### WHAT IS NEEDED
In the records below, find the line that contains "You are a GUI" and the line that contains "設定 (1477, 2181)". Set down exactly those lines and every line between them, and nothing more.
═════ INPUT DATA ═════
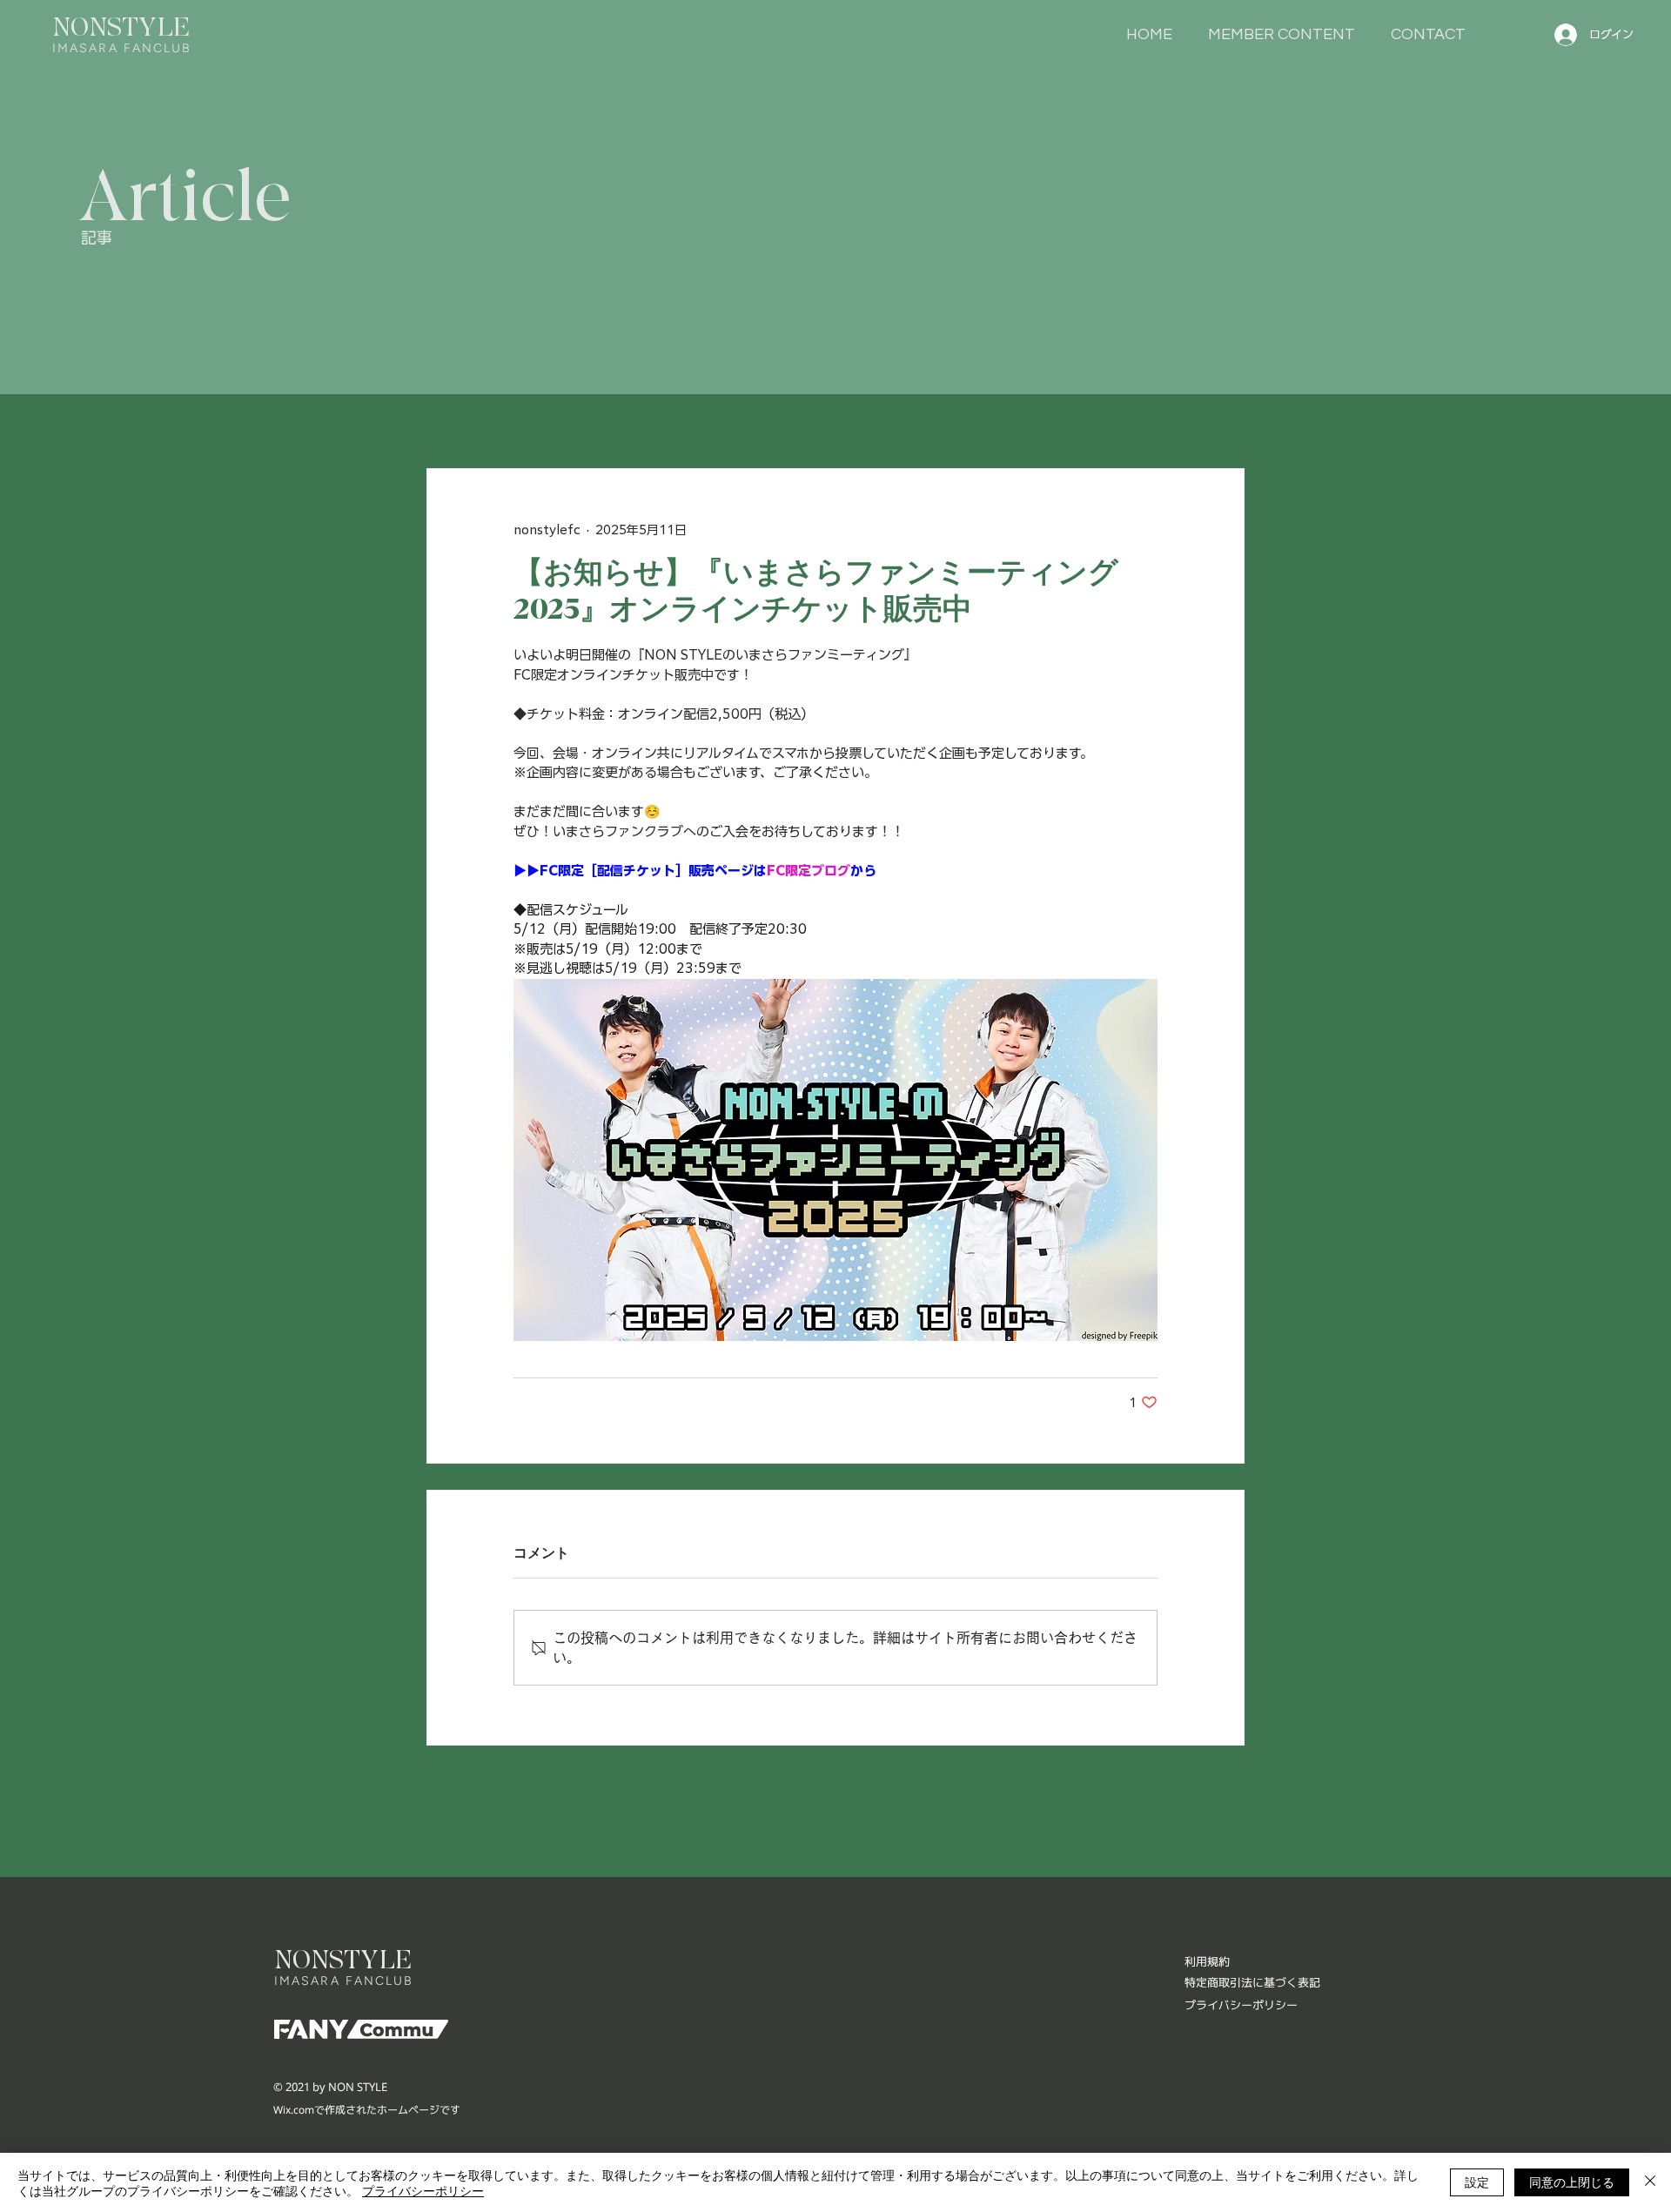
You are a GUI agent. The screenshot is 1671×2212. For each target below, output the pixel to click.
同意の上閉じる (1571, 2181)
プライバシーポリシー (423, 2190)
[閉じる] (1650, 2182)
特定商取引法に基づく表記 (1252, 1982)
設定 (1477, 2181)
═════
═════ INPUT DATA ═════
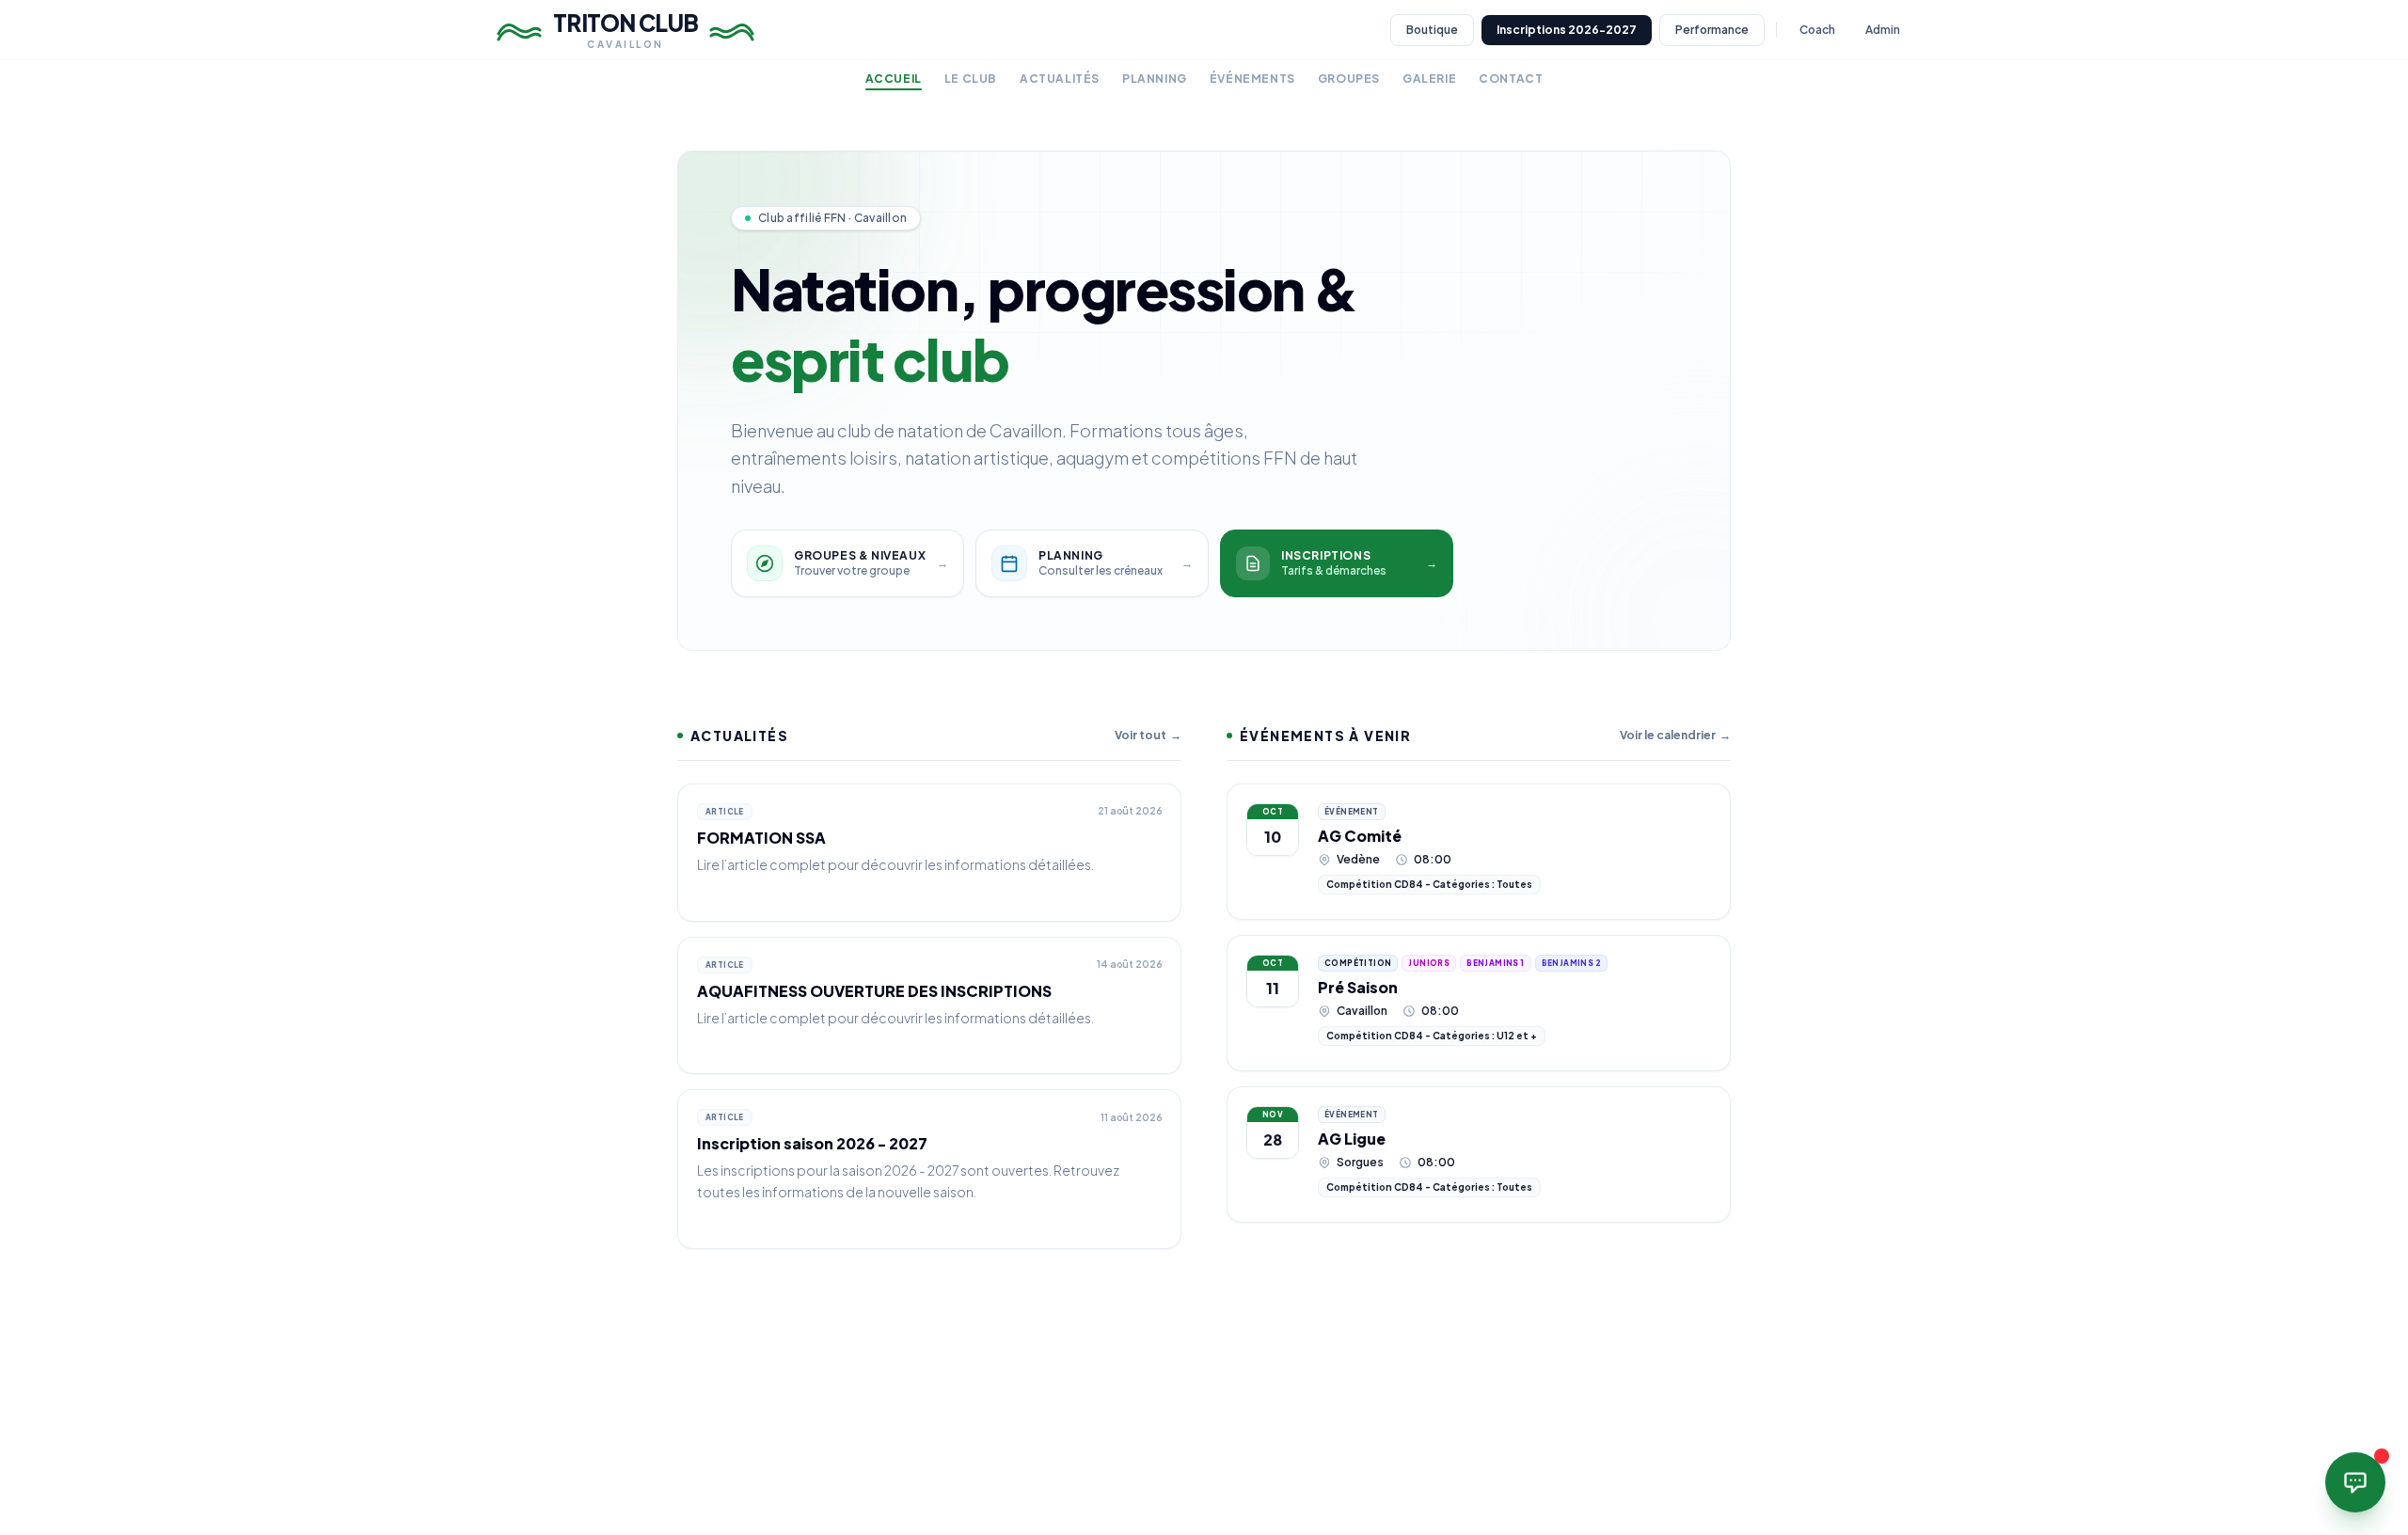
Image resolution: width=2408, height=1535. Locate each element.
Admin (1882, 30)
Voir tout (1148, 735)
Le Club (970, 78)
═════
### WRITTEN SOLUTION
You are a GUI agent. The screenshot is 1671×2212. For each target below, output the pixel to click.
同意の上閉じる (1571, 2181)
プライバシーポリシー (423, 2190)
[閉じる] (1650, 2182)
特定商取引法に基づく表記 (1252, 1982)
設定 (1477, 2181)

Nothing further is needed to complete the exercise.